A·R·D* or letting geometry listen

An open-source audio-reactive visualisation tool built from geometric drawings I really like

The context

I like experimenting with visuals, and for a while I had wanted to build a visual tool that is both useful and pleasant to look at.

I kept coming back to the geometric drawing families from Jean-Paul Delahaye’s Dessins géométriques et artistiques, and to @v3ga’s p5.js recoding of them. I like their mathematical elegance, their historical lineage, and the fact that this material already exists in an open-source ecosystem that can be reused and extended.

So I made A·R·D*, short for Audio-Reactive Dessins Geometriques et Artistiques: a browser-based visualisation tool that lets these drawing families react to microphone input, system audio, or any routed sound source the browser can access.


What it is

In plain English, A·R·D* lets you:

  • choose one or several drawing families sourced from the original works (1, 2)
  • layer them on the same canvas,
  • route different audio bands to different visual parameters,
  • tune color, speed, opacity, scale and detail live,
  • export a composition and bring it back later.

It is less a single sketch and more a small visual tool for exploration and live use.

There is a Random entry point for quick discoveries, but also a full configuration panel when you want to become precise, picky, or obsessive.


What the machine does

1. It listens

The browser captures incoming sound and splits it into rough bands: bass, mid, treble, plus an overall level. These are then smoothed so the image does not jitter too much from one frame to the next.

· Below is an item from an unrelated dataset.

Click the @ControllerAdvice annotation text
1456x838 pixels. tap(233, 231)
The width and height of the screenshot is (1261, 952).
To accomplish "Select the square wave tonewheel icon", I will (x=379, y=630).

2. It distributes attention

Each drawing can react to one global source, or use a more detailed routing setup where size, speed, detail and color each listen to different parts of the sound.

This is one of the things I like most in the project: it is not just “sound makes image bigger.” Different parts of the image can respond to different parts of the sound, and in Advanced mode everything is configurable.

3. It reinterprets old geometries as live behavior

The original drawing families were not designed as audio-reactive visuals. So part of the work was not only connecting sound to parameters, but also adjusting families and presets so they behave well in real time.

Some work immediately. Others need more care.

4. It remembers

Compositions can be exported and imported as full scene configurations, including drawing choices, parameter values and theme information. This turns improvisation into something you can revisit instead of losing forever.


Why I made it

The main reason is straightforward: I wanted an open-source, free, audio-reactive visualisation tool that I could use myself and that other people could also use, modify, or improve.

I also genuinely like these visuals. I like their aesthetic, clean and, well, geometric; I like where they come from; and I like the idea of extending that lineage instead of building something disconnected from it. On a practical level, this also meant I did not have to start from nothing, which might be less “artistic” but is much more efficient.

It also matters to me that the project stays open and reusable. There is a lot of good visual work trapped inside closed tools or one-off pieces. I wanted this to be something people can actually run, study, adapt, and build on.